Task instructions → Reproduce each line below with no alterations.

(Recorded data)
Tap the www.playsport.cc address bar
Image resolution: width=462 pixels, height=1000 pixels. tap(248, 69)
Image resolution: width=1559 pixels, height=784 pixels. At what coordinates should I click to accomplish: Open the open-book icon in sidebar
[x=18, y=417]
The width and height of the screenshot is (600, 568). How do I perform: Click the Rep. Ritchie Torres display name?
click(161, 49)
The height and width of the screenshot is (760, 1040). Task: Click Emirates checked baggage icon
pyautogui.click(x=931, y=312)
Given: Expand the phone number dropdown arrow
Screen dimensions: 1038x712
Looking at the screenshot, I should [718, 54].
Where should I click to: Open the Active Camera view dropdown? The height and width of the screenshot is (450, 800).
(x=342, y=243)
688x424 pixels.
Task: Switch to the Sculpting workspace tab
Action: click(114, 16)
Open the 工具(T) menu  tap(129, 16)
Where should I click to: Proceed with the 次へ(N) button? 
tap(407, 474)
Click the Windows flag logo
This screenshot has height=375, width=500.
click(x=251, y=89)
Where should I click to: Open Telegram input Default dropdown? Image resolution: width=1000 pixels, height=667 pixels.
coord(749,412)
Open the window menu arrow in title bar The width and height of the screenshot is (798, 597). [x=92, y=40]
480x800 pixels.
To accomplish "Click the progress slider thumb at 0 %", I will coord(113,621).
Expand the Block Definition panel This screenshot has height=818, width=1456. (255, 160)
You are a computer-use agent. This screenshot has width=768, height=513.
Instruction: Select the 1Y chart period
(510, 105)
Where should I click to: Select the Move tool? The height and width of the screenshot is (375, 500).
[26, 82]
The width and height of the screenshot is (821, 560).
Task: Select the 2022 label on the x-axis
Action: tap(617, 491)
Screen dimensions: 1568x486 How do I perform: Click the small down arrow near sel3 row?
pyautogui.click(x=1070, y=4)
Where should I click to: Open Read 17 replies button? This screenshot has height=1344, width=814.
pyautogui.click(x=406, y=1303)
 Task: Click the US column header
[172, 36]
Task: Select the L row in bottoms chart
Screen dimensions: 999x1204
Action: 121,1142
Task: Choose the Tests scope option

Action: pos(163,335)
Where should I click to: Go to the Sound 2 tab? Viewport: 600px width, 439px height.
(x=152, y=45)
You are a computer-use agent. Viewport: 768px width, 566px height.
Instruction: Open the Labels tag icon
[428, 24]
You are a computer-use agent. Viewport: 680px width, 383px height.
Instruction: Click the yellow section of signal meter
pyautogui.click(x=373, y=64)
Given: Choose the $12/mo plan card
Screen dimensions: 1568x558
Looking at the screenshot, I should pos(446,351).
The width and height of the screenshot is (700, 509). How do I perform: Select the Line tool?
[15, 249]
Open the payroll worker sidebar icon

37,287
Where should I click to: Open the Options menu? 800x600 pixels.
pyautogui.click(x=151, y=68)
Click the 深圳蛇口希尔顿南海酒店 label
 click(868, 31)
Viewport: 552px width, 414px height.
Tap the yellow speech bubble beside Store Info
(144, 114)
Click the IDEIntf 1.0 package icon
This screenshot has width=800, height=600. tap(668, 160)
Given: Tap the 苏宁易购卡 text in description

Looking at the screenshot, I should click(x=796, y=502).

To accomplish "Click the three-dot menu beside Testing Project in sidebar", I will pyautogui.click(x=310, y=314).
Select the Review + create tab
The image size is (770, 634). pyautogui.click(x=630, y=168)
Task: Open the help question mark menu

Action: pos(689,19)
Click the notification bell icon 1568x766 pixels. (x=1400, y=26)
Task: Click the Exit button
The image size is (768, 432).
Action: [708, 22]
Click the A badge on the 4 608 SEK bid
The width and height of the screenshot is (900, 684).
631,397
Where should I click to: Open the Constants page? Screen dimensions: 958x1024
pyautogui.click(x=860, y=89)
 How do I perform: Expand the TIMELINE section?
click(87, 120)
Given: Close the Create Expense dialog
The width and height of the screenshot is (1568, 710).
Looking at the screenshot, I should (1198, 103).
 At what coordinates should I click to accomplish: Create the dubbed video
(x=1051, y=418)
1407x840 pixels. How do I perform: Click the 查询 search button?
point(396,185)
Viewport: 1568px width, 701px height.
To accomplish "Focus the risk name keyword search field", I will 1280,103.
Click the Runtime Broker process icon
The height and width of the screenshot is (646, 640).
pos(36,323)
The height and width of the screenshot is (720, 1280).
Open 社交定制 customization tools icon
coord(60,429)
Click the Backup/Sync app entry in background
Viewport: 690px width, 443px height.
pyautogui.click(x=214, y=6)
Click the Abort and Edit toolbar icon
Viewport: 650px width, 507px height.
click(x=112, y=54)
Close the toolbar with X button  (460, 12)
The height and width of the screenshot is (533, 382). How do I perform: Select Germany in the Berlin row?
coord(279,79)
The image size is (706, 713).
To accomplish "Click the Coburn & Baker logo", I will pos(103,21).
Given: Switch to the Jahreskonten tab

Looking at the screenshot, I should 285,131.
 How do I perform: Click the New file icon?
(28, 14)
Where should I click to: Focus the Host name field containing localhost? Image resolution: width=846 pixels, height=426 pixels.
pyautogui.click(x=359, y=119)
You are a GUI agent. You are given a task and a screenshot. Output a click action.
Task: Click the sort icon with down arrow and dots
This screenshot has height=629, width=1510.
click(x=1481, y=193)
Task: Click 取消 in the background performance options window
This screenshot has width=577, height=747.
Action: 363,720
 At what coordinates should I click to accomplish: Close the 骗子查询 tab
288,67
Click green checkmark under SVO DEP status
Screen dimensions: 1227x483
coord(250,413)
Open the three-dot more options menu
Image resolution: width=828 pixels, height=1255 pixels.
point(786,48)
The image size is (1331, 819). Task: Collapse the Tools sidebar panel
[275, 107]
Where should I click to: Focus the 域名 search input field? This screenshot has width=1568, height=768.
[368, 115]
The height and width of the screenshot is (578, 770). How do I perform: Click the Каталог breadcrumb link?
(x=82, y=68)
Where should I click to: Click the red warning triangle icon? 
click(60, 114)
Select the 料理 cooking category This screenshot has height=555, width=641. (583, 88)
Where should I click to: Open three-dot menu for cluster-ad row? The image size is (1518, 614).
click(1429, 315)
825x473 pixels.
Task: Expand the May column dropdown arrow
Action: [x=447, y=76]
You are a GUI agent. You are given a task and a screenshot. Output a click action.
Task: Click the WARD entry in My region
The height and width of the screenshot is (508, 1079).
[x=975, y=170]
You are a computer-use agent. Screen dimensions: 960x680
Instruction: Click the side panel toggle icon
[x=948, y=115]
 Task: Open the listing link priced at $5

Result →
Tap the www.playsport.cc address bar
Image resolution: width=462 pixels, height=1000 pixels. tap(248, 69)
Image resolution: width=1559 pixels, height=784 pixels. At what coordinates should I click to accomplish: Open the open-book icon in sidebar
[x=18, y=417]
The width and height of the screenshot is (600, 568). How do I perform: Click the Rep. Ritchie Torres display name?
click(161, 49)
The height and width of the screenshot is (760, 1040). Task: Click Emirates checked baggage icon
pyautogui.click(x=931, y=312)
Given: Expand the phone number dropdown arrow
Screen dimensions: 1038x712
Looking at the screenshot, I should [718, 54].
Where should I click to: Open the Active Camera view dropdown? The height and width of the screenshot is (450, 800).
(x=342, y=243)
688x424 pixels.
Task: Switch to the Sculpting workspace tab
Action: click(114, 16)
Open the 工具(T) menu  tap(129, 16)
Where should I click to: Proceed with the 次へ(N) button? 
tap(407, 474)
Click the Windows flag logo
This screenshot has height=375, width=500.
click(x=251, y=89)
Where should I click to: Open Telegram input Default dropdown? Image resolution: width=1000 pixels, height=667 pixels.
coord(749,412)
Open the window menu arrow in title bar The width and height of the screenshot is (798, 597). [x=92, y=40]
480x800 pixels.
To accomplish "Click the progress slider thumb at 0 %", I will coord(113,621).
Expand the Block Definition panel This screenshot has height=818, width=1456. (255, 160)
You are a computer-use agent. This screenshot has width=768, height=513.
Instruction: Select the 1Y chart period
(510, 105)
Where should I click to: Select the Move tool? The height and width of the screenshot is (375, 500).
[26, 82]
The width and height of the screenshot is (821, 560).
Task: Select the 2022 label on the x-axis
Action: tap(617, 491)
Screen dimensions: 1568x486 How do I perform: Click the small down arrow near sel3 row?
pyautogui.click(x=1070, y=4)
Where should I click to: Open Read 17 replies button? This screenshot has height=1344, width=814.
pyautogui.click(x=406, y=1303)
 Task: Click the US column header
[172, 36]
Task: Select the L row in bottoms chart
Screen dimensions: 999x1204
Action: 121,1142
Task: Choose the Tests scope option

Action: pos(163,335)
Where should I click to: Go to the Sound 2 tab? Viewport: 600px width, 439px height.
(x=152, y=45)
You are a computer-use agent. Viewport: 768px width, 566px height.
Instruction: Open the Labels tag icon
[428, 24]
You are a computer-use agent. Viewport: 680px width, 383px height.
Instruction: Click the yellow section of signal meter
pyautogui.click(x=373, y=64)
Given: Choose the $12/mo plan card
Screen dimensions: 1568x558
Looking at the screenshot, I should pos(446,351).
The width and height of the screenshot is (700, 509). How do I perform: Select the Line tool?
[15, 249]
Open the payroll worker sidebar icon

37,287
Where should I click to: Open the Options menu? 800x600 pixels.
pyautogui.click(x=151, y=68)
Click the 深圳蛇口希尔顿南海酒店 label
 click(868, 31)
Viewport: 552px width, 414px height.
Tap the yellow speech bubble beside Store Info
(144, 114)
Click the IDEIntf 1.0 package icon
This screenshot has width=800, height=600. tap(668, 160)
Given: Tap the 苏宁易购卡 text in description

Looking at the screenshot, I should click(x=796, y=502).

To accomplish "Click the three-dot menu beside Testing Project in sidebar", I will pyautogui.click(x=310, y=314).
Select the Review + create tab
The image size is (770, 634). pyautogui.click(x=630, y=168)
Task: Open the help question mark menu

Action: pos(689,19)
Click the notification bell icon 1568x766 pixels. (x=1400, y=26)
Task: Click the Exit button
The image size is (768, 432).
Action: [708, 22]
Click the A badge on the 4 608 SEK bid
The width and height of the screenshot is (900, 684).
631,397
Where should I click to: Open the Constants page? Screen dimensions: 958x1024
pyautogui.click(x=860, y=89)
 How do I perform: Expand the TIMELINE section?
click(87, 120)
Given: Close the Create Expense dialog
The width and height of the screenshot is (1568, 710).
Looking at the screenshot, I should (1198, 103).
 At what coordinates should I click to accomplish: Create the dubbed video
(x=1051, y=418)
1407x840 pixels. How do I perform: Click the 查询 search button?
point(396,185)
Viewport: 1568px width, 701px height.
To accomplish "Focus the risk name keyword search field", I will 1280,103.
Click the Runtime Broker process icon
The height and width of the screenshot is (646, 640).
pos(36,323)
The height and width of the screenshot is (720, 1280).
Open 社交定制 customization tools icon
coord(60,429)
Click the Backup/Sync app entry in background
Viewport: 690px width, 443px height.
pyautogui.click(x=214, y=6)
Click the Abort and Edit toolbar icon
Viewport: 650px width, 507px height.
click(x=112, y=54)
Close the toolbar with X button  (460, 12)
The height and width of the screenshot is (533, 382). How do I perform: Select Germany in the Berlin row?
coord(279,79)
The image size is (706, 713).
To accomplish "Click the Coburn & Baker logo", I will pos(103,21).
Given: Switch to the Jahreskonten tab

Looking at the screenshot, I should 285,131.
 How do I perform: Click the New file icon?
(28, 14)
Where should I click to: Focus the Host name field containing localhost? Image resolution: width=846 pixels, height=426 pixels.
pyautogui.click(x=359, y=119)
You are a GUI agent. You are given a task and a screenshot. Output a click action.
Task: Click the sort icon with down arrow and dots
This screenshot has height=629, width=1510.
click(x=1481, y=193)
Task: Click 取消 in the background performance options window
This screenshot has width=577, height=747.
Action: 363,720
 At what coordinates should I click to accomplish: Close the 骗子查询 tab
288,67
Click green checkmark under SVO DEP status
Screen dimensions: 1227x483
coord(250,413)
Open the three-dot more options menu
Image resolution: width=828 pixels, height=1255 pixels.
point(786,48)
The image size is (1331, 819). Task: Collapse the Tools sidebar panel
[275, 107]
Where should I click to: Focus the 域名 search input field? This screenshot has width=1568, height=768.
[368, 115]
The height and width of the screenshot is (578, 770). How do I perform: Click the Каталог breadcrumb link?
(x=82, y=68)
Where should I click to: Click the red warning triangle icon? 
click(60, 114)
Select the 料理 cooking category This screenshot has height=555, width=641. (583, 88)
Where should I click to: Open three-dot menu for cluster-ad row? The image size is (1518, 614).
click(1429, 315)
825x473 pixels.
Task: Expand the May column dropdown arrow
Action: [x=447, y=76]
You are a GUI agent. You are given a task and a screenshot. Output a click action.
Task: Click the WARD entry in My region
The height and width of the screenshot is (508, 1079).
[x=975, y=170]
You are a computer-use agent. Screen dimensions: 960x680
Instruction: Click the side panel toggle icon
[x=948, y=115]
 Task: Open the listing link priced at $5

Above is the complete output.